-- Opening Marker --
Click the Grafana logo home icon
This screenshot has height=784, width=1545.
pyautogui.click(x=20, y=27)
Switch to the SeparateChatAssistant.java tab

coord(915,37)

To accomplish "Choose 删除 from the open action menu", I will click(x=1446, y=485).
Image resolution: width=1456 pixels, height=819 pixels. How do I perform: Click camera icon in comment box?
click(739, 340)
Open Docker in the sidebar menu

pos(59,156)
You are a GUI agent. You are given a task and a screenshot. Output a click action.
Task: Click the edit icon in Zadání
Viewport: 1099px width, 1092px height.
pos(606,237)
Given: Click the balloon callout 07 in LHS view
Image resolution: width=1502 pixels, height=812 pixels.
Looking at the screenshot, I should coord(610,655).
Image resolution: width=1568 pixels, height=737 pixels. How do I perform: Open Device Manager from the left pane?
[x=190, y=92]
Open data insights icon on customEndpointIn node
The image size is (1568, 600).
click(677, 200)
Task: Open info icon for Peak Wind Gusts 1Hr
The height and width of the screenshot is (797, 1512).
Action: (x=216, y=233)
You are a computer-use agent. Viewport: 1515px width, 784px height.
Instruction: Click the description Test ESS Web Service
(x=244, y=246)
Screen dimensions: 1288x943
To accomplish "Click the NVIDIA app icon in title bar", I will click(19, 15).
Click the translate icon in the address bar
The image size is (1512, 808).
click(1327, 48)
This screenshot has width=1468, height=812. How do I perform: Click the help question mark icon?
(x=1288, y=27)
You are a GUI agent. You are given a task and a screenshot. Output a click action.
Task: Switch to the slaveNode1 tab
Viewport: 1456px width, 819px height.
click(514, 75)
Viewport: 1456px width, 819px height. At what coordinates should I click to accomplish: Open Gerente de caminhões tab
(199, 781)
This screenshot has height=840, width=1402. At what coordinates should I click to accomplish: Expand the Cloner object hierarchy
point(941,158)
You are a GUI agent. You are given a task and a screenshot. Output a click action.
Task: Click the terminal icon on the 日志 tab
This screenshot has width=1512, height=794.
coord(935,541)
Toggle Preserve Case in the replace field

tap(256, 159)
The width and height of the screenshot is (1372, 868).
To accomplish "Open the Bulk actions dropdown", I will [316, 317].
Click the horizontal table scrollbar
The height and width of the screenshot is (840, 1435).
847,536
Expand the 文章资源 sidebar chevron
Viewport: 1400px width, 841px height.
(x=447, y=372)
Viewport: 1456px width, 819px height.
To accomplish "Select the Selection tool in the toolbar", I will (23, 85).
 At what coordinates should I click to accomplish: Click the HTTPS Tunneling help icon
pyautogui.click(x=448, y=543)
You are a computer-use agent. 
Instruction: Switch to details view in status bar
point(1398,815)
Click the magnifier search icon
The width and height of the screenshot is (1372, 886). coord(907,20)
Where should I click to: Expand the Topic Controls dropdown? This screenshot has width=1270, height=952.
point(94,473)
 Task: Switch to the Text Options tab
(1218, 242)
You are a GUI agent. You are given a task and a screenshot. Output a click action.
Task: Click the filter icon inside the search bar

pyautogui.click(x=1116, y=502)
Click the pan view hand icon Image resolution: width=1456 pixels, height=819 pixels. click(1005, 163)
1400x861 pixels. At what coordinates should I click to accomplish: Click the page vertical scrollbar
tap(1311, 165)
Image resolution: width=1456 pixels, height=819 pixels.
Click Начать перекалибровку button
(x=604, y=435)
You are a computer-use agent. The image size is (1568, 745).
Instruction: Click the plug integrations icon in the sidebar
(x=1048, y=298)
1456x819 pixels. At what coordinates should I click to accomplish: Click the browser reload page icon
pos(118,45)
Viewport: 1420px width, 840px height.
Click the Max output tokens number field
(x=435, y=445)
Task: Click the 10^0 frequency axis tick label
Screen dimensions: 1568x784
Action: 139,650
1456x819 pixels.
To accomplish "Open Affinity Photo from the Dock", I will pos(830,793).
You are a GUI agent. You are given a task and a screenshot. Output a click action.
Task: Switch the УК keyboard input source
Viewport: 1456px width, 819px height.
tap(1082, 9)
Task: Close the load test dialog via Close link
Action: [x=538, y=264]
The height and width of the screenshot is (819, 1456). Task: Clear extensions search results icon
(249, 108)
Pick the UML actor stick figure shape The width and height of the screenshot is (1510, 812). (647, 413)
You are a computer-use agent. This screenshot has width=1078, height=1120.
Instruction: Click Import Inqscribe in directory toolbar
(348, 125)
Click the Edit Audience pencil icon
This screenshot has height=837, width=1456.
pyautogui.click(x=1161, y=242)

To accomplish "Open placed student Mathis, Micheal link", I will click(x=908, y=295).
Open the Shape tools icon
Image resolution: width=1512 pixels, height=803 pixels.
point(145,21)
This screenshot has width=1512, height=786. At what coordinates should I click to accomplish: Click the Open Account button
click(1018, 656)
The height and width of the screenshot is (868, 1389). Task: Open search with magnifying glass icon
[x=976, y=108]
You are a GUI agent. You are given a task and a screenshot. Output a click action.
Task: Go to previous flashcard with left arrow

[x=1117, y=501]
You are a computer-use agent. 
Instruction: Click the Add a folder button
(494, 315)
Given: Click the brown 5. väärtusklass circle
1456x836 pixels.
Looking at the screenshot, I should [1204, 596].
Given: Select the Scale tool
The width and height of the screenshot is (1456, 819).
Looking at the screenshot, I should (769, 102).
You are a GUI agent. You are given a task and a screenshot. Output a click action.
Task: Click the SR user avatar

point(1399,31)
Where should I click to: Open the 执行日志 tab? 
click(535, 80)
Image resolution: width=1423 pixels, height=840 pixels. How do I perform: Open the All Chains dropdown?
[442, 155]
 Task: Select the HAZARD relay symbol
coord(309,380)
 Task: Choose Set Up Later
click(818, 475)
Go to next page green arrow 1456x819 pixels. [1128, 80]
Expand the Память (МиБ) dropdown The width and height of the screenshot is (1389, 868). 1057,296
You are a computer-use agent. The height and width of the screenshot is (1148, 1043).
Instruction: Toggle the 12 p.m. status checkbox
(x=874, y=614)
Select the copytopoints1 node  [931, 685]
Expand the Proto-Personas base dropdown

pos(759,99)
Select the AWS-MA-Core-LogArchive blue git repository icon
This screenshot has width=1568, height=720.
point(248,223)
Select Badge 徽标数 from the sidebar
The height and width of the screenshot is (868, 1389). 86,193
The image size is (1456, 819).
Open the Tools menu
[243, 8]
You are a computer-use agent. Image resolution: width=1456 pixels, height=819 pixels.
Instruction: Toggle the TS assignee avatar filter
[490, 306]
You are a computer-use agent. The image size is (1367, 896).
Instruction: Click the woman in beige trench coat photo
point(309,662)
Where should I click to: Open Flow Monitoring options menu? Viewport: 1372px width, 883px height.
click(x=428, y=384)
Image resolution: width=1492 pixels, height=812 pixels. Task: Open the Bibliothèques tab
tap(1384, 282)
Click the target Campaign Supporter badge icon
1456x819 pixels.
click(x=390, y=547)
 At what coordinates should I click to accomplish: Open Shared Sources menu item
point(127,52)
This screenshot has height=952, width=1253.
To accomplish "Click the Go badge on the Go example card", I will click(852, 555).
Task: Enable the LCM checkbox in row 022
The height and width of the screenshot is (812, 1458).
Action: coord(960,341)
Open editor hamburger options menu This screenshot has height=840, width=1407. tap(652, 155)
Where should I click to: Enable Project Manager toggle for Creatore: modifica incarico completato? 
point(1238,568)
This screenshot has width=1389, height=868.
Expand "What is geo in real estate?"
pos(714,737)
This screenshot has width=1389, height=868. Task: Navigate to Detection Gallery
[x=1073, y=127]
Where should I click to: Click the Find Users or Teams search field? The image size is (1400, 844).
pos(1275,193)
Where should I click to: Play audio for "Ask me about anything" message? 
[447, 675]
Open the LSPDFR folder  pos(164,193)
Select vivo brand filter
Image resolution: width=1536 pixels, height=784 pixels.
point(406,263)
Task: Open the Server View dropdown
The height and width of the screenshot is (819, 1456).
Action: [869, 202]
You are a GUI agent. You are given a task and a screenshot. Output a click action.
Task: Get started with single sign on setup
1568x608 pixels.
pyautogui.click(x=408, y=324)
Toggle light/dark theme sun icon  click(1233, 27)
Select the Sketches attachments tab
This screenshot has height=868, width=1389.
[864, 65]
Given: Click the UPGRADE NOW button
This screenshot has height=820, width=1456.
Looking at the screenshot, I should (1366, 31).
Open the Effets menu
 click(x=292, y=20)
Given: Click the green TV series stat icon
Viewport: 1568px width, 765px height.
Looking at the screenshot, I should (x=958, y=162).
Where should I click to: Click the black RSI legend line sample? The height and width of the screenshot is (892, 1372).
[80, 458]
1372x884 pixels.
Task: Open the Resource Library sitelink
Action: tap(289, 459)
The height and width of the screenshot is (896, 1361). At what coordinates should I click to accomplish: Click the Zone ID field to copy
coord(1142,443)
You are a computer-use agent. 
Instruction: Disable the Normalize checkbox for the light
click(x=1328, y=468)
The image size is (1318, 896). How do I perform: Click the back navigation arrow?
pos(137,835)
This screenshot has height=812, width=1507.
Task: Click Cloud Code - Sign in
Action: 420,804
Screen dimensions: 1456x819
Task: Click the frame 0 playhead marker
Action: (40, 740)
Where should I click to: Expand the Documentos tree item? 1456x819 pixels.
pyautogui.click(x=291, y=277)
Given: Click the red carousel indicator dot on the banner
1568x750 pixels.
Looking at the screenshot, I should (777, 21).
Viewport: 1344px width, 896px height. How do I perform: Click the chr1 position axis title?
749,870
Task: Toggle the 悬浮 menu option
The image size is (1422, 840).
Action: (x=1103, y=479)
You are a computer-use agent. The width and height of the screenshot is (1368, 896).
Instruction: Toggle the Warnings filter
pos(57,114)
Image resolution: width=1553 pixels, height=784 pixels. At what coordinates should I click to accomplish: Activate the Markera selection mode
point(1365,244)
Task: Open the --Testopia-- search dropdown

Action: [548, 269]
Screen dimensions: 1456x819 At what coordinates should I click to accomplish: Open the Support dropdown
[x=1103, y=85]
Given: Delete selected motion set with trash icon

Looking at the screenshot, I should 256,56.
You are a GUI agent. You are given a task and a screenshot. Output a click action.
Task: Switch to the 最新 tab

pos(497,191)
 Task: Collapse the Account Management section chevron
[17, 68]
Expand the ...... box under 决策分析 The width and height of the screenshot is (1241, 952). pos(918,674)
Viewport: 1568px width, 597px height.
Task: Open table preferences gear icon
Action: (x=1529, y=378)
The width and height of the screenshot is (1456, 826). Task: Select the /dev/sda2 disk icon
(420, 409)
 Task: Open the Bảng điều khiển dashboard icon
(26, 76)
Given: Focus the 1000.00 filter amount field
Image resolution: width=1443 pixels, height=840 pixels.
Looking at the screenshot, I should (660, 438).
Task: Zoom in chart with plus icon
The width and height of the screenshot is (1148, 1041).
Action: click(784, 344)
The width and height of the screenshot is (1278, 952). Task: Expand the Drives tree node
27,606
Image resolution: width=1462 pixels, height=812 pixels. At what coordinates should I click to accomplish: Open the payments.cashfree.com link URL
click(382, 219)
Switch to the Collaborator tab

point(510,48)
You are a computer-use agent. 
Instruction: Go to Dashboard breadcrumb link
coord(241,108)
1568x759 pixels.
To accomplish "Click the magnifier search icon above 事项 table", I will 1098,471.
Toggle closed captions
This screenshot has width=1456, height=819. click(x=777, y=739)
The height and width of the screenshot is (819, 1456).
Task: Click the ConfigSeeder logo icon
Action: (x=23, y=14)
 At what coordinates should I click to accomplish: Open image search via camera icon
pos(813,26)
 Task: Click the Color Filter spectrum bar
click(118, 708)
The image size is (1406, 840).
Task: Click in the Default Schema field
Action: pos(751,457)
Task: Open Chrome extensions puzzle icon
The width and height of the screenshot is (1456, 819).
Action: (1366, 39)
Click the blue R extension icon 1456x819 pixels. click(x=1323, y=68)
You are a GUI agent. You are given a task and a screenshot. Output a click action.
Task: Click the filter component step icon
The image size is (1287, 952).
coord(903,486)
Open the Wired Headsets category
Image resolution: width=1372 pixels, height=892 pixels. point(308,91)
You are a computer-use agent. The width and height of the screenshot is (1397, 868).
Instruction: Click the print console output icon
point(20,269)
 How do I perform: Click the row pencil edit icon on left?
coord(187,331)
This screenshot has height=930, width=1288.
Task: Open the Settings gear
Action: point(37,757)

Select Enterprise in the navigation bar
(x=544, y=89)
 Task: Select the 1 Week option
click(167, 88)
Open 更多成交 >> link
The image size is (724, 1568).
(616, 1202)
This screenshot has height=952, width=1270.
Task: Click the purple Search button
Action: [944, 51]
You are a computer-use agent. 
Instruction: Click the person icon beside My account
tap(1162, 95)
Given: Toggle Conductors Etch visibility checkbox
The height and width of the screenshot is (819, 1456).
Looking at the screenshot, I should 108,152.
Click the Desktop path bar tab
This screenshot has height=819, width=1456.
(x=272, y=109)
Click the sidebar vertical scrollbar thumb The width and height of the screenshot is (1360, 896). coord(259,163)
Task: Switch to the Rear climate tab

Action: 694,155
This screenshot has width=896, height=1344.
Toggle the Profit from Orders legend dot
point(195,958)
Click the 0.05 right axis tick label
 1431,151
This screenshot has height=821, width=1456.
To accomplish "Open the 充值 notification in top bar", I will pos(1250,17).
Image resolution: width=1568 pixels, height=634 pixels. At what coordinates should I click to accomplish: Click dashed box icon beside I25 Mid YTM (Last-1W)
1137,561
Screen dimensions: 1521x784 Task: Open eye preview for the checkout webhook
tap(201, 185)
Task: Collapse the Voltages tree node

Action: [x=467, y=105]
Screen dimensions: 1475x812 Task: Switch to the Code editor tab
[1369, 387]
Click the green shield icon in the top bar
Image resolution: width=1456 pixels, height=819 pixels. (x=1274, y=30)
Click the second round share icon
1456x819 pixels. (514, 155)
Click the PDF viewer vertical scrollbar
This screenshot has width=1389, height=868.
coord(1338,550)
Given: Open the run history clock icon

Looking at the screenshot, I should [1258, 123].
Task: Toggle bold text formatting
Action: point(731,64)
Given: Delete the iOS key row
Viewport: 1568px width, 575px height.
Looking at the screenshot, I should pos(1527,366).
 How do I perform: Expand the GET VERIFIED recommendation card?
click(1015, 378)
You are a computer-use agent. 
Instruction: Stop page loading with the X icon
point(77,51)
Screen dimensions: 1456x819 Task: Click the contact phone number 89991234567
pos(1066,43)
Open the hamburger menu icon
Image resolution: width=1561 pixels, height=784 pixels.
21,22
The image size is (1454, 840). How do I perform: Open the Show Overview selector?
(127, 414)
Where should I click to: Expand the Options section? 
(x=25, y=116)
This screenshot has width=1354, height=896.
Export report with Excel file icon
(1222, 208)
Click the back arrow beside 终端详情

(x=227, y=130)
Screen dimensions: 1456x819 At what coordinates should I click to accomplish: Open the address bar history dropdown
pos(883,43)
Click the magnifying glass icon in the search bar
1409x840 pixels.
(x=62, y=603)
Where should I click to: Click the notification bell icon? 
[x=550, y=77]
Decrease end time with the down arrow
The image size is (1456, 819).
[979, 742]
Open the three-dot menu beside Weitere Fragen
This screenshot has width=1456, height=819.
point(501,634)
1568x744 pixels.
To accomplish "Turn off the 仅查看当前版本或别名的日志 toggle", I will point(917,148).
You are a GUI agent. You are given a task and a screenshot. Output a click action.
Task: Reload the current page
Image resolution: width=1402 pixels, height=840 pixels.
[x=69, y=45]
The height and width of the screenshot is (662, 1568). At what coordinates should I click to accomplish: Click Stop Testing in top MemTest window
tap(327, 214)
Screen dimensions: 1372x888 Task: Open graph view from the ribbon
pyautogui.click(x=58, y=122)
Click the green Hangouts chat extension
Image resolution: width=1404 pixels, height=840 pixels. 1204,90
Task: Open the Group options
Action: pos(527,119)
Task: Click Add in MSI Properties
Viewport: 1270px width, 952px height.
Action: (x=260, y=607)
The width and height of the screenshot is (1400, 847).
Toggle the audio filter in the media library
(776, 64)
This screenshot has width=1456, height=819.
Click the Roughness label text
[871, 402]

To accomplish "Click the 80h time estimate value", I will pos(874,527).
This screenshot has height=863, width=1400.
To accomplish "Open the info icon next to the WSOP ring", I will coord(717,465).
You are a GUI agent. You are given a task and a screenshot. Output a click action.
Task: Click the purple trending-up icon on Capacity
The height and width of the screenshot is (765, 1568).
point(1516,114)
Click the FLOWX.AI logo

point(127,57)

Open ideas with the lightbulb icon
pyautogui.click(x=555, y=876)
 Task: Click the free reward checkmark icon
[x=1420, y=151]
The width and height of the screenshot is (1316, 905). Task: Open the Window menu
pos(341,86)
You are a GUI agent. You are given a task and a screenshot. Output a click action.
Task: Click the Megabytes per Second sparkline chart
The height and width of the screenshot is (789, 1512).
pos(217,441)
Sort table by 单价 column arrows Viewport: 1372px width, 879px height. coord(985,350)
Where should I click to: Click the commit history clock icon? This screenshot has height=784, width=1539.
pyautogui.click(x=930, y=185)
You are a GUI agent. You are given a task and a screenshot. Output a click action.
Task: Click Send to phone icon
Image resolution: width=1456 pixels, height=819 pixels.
-- Closing Marker --
AIM OF THE TASK:
Each line from the one holding "Task: Click the Megabytes" through the last line of the data is to be transcribed exactly, with nothing else added.

RESPONSE AREA:
Task: Click the Megabytes per Second sparkline chart
The height and width of the screenshot is (789, 1512).
pos(217,441)
Sort table by 单价 column arrows Viewport: 1372px width, 879px height. coord(985,350)
Where should I click to: Click the commit history clock icon? This screenshot has height=784, width=1539.
pyautogui.click(x=930, y=185)
You are a GUI agent. You are given a task and a screenshot. Output a click action.
Task: Click Send to phone icon
Image resolution: width=1456 pixels, height=819 pixels.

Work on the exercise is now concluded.